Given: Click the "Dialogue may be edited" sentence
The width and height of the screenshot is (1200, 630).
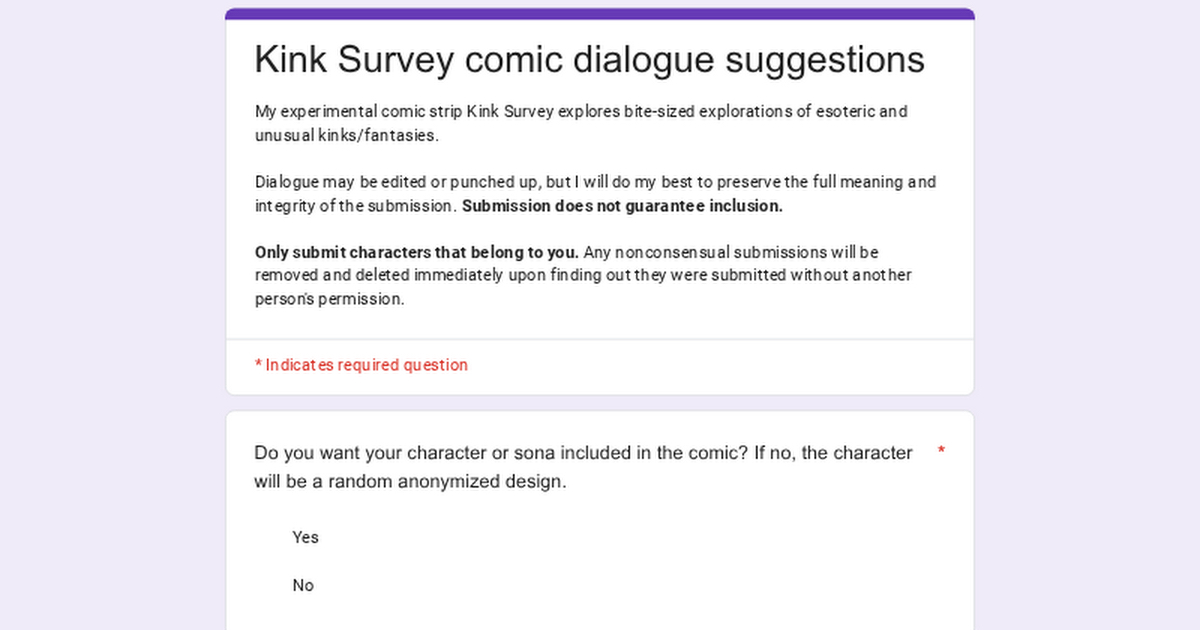Looking at the screenshot, I should click(595, 182).
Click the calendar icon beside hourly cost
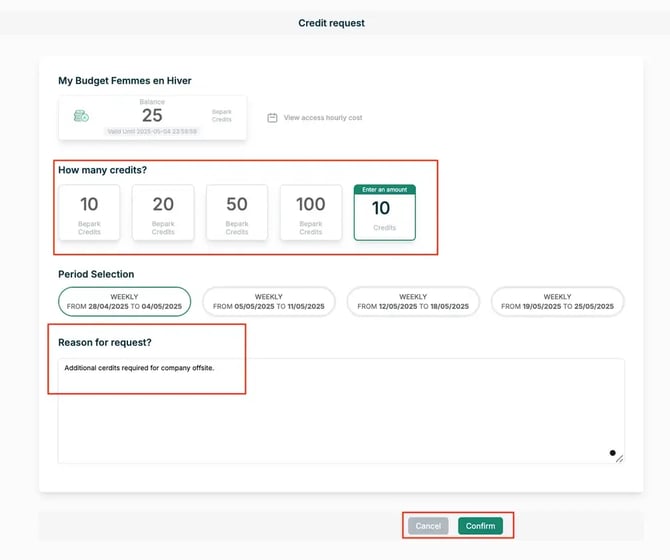 272,118
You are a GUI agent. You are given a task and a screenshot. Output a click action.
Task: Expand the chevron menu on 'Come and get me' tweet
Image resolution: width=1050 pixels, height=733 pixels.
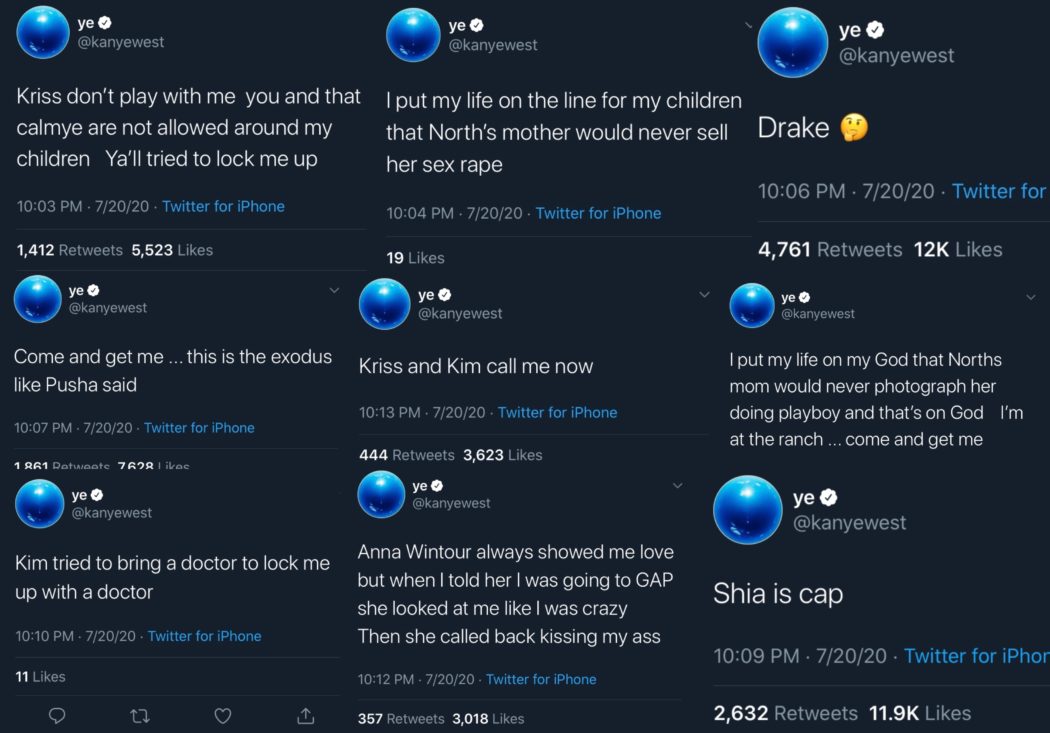[334, 290]
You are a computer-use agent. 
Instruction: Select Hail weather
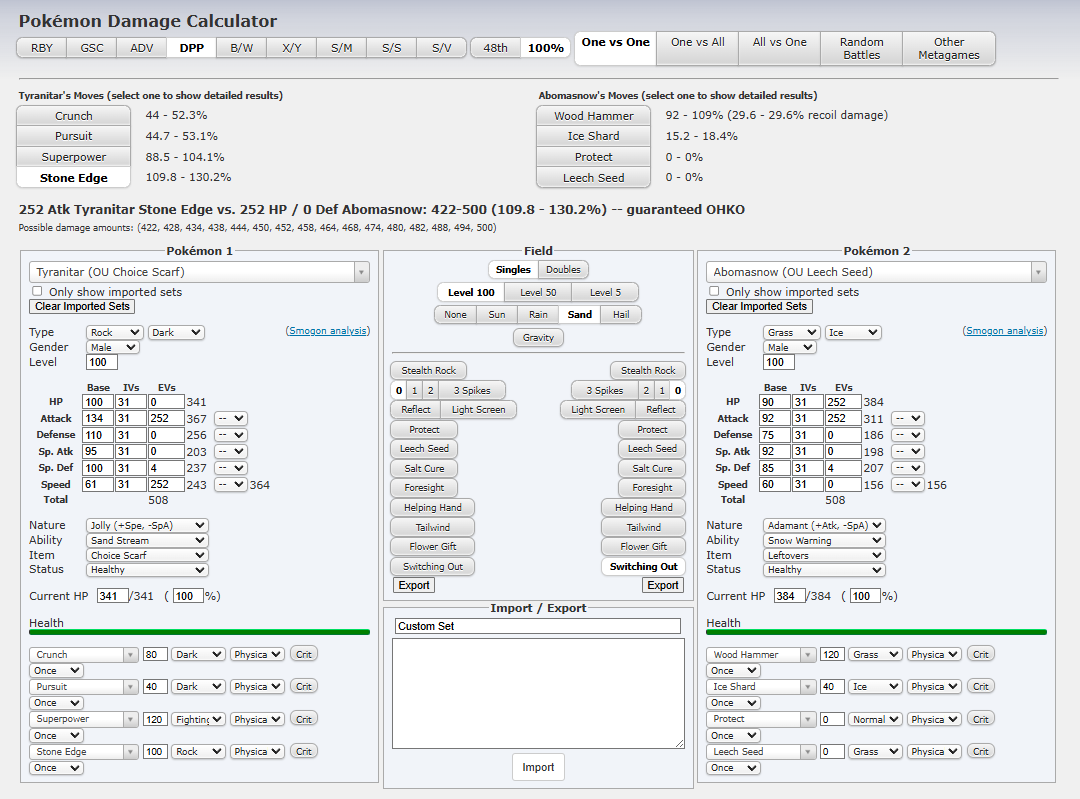(621, 314)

▬▬▬

Leave out each picture and extract the lines from the one containing "Task: Expand the" through the end of the records above, inclusive, exactly as they stand.

## SOLUTION FOR THIS TASK
Task: Expand the chevron menu on 'Come and get me' tweet
Image resolution: width=1050 pixels, height=733 pixels.
[334, 290]
You are a computer-use agent. 
Instruction: Select Hail weather
(621, 314)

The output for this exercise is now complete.